In 1955, Wilson was admitted to Dalhousie University to study law, and three years later she completed her Bachelor of Laws degree (LLB), and was called to the bar of Nova Scotia. Wilson applied for and was accepted into a Master of Laws program at Harvard Law School, but chose not to attend. Wilson moved to Toronto and joined Osler, Hoskin & Harcourt in 1958, a year before she was called to the bar of Ontario, where she later became the firm's first female associate. In 1968, Wilson became Osler's first female partner.
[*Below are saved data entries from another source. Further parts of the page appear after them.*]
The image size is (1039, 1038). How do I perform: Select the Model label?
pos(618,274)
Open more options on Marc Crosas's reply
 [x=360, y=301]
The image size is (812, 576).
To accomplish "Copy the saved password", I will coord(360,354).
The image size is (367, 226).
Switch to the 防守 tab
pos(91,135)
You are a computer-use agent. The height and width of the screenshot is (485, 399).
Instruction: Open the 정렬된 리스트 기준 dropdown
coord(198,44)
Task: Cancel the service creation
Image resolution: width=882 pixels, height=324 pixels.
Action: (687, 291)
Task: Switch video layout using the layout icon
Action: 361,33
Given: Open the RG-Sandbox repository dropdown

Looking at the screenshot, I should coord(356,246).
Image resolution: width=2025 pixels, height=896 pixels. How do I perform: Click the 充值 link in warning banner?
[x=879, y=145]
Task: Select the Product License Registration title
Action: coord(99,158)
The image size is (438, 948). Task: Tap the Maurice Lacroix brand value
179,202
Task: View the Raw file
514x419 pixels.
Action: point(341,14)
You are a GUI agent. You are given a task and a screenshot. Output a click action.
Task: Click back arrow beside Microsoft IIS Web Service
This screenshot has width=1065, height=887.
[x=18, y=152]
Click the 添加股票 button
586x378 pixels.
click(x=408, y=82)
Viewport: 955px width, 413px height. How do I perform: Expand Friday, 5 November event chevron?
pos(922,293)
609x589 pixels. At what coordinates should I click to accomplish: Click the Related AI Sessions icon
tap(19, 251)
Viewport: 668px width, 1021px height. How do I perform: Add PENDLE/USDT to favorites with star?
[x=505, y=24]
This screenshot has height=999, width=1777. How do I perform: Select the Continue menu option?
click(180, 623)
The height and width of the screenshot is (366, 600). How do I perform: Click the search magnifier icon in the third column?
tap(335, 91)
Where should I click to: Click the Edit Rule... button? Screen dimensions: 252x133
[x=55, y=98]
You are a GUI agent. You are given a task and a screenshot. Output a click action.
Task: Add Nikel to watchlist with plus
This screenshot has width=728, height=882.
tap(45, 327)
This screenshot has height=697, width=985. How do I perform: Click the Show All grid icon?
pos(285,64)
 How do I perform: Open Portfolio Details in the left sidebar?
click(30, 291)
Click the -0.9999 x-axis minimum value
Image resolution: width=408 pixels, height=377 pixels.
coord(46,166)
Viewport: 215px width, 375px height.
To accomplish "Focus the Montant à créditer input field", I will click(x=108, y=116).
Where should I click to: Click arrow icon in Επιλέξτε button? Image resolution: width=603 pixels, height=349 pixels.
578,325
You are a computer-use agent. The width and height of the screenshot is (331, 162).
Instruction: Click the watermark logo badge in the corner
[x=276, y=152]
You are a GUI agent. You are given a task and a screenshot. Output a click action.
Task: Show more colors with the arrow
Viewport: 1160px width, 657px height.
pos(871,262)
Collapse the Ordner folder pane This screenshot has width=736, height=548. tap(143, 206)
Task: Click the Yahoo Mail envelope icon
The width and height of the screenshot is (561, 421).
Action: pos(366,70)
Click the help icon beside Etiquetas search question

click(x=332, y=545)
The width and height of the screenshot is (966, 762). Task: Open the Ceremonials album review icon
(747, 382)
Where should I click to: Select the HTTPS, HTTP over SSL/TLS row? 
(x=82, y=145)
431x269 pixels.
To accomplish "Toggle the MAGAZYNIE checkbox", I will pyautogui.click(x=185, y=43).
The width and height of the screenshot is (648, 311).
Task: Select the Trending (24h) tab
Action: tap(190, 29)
She founded the research department at Osler, which was the first of its kind in Canada, becoming a model for other research departments.

Wilson was the first woman appointed to the Court of Appeal for Ontario in 1975. In March, 1982, she became the first woman appointed to the Supreme Court of Canada, nominated by Pierre Trudeau. Wilson retired from the court in January, 1991, and was elected a Fellow of the Royal Society of Canada, and in 1992, she was named Companion of the Order of Canada.

Wilson's noteworthy Supreme Court rulings include R v Morgentaler in 1988 (opinion striking down abortion law), R v Lavallée in 1990 (battered-wife syndrome as self-defence), Operation Dismantle v R in 1985 (judicial review), the minority decision in R v Stevens (1988) which was adopted later in R v Hess; R v Nguyen in 1990 (mens rea and statutory rape), Kosmopoulos v Constitution Insurance Co of Canada (piercing the "corporate veil"), the dissenting opinion in McKinney v University of Guelph in 1990 (mandatory retirement), Andrews v Law Society of British Columbia in 1989 (equality rights test), and Sobeys Stores Ltd v Yeomans in 1989 (interpretative authority of tribunals) which are among the foundational cases interpreting the Canadian Charter of Rights and Freedoms that was enacted in 1982, the year that she was appointed to the Supreme Court.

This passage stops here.